▸ Dataset extract:
───
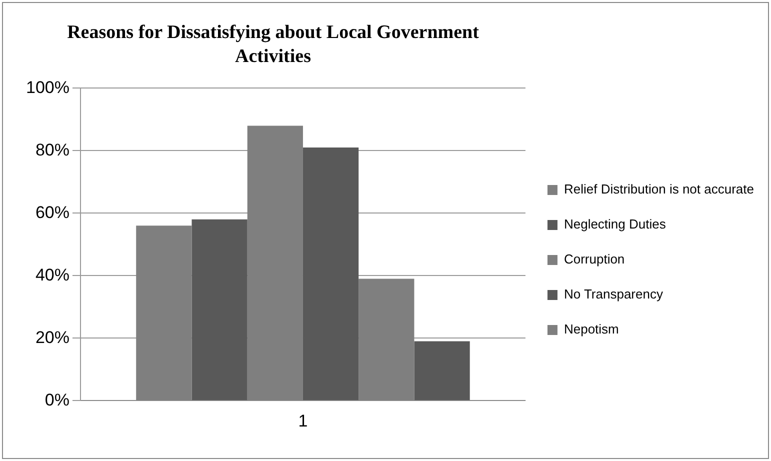  What do you see at coordinates (52, 338) in the screenshot?
I see `y-tick-label: 20%` at bounding box center [52, 338].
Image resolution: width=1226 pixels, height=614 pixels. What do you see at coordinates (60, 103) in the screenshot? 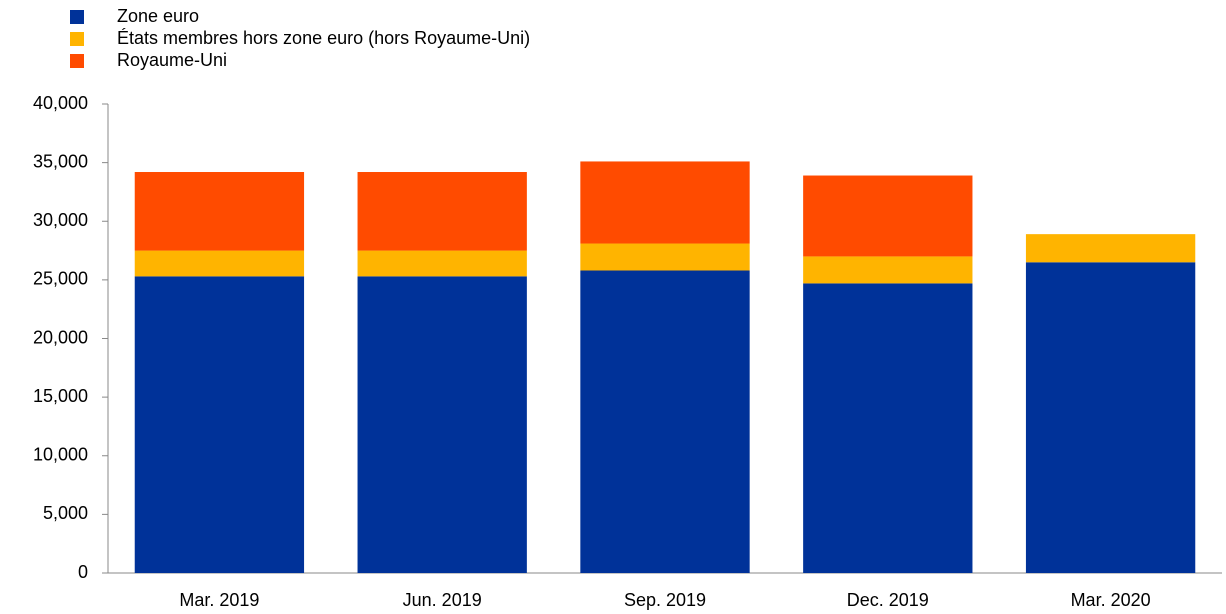
I see `y-tick-label: 40,000` at bounding box center [60, 103].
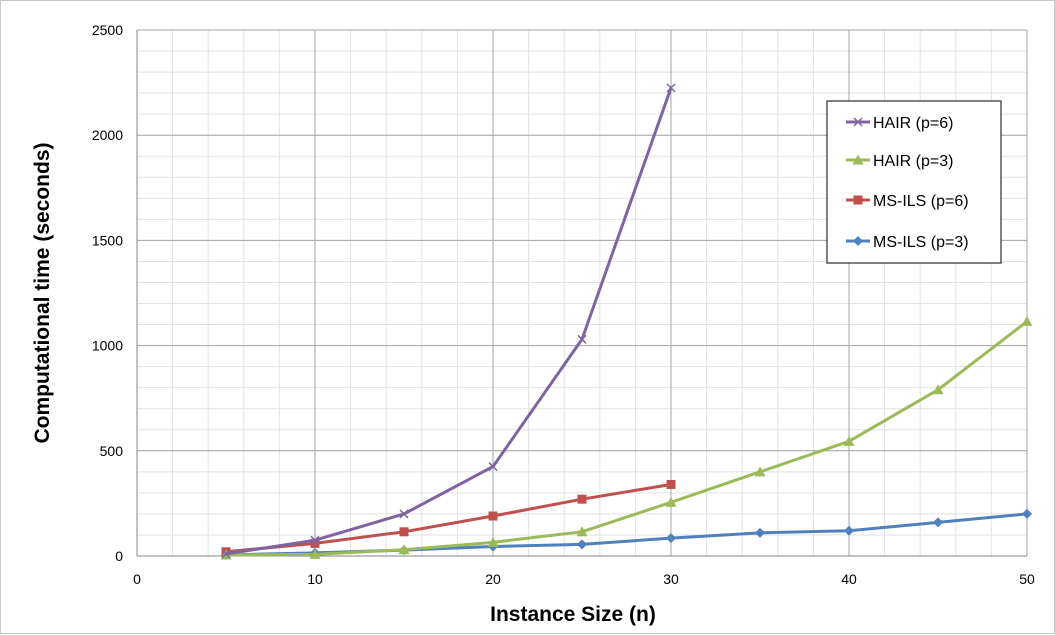  Describe the element at coordinates (112, 451) in the screenshot. I see `y-tick-label: 500` at that location.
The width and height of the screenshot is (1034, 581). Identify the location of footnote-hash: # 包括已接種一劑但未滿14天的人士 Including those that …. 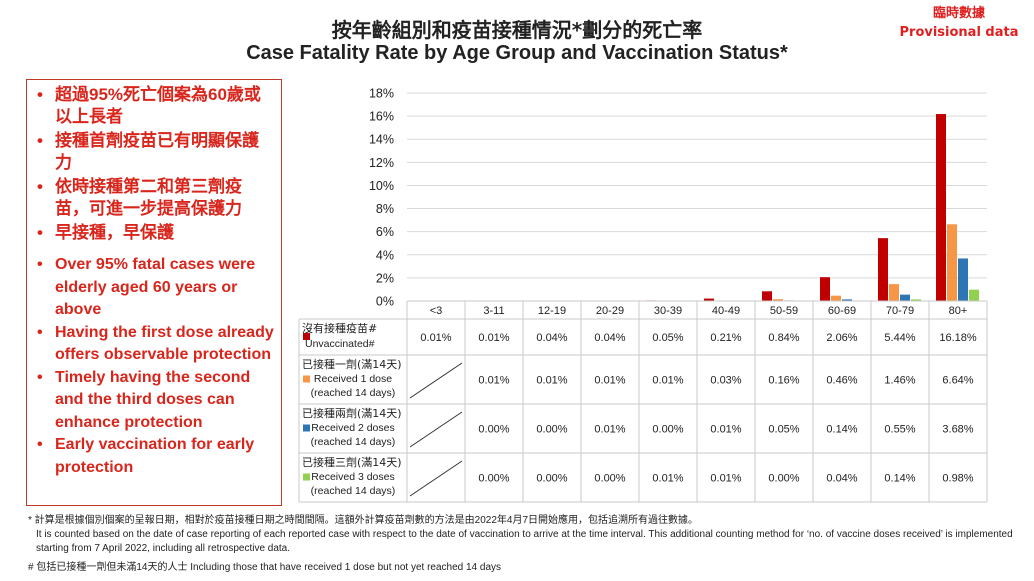
(265, 568).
───
Copy the material above word for word, leaving out the pictures.

▸ Result of the exercise:
  What do you see at coordinates (52, 338) in the screenshot?
I see `y-tick-label: 20%` at bounding box center [52, 338].
Image resolution: width=1226 pixels, height=614 pixels. What do you see at coordinates (60, 103) in the screenshot? 
I see `y-tick-label: 40,000` at bounding box center [60, 103].
  Describe the element at coordinates (112, 451) in the screenshot. I see `y-tick-label: 500` at that location.
The width and height of the screenshot is (1034, 581). Identify the location of footnote-hash: # 包括已接種一劑但未滿14天的人士 Including those that …. 
(265, 568).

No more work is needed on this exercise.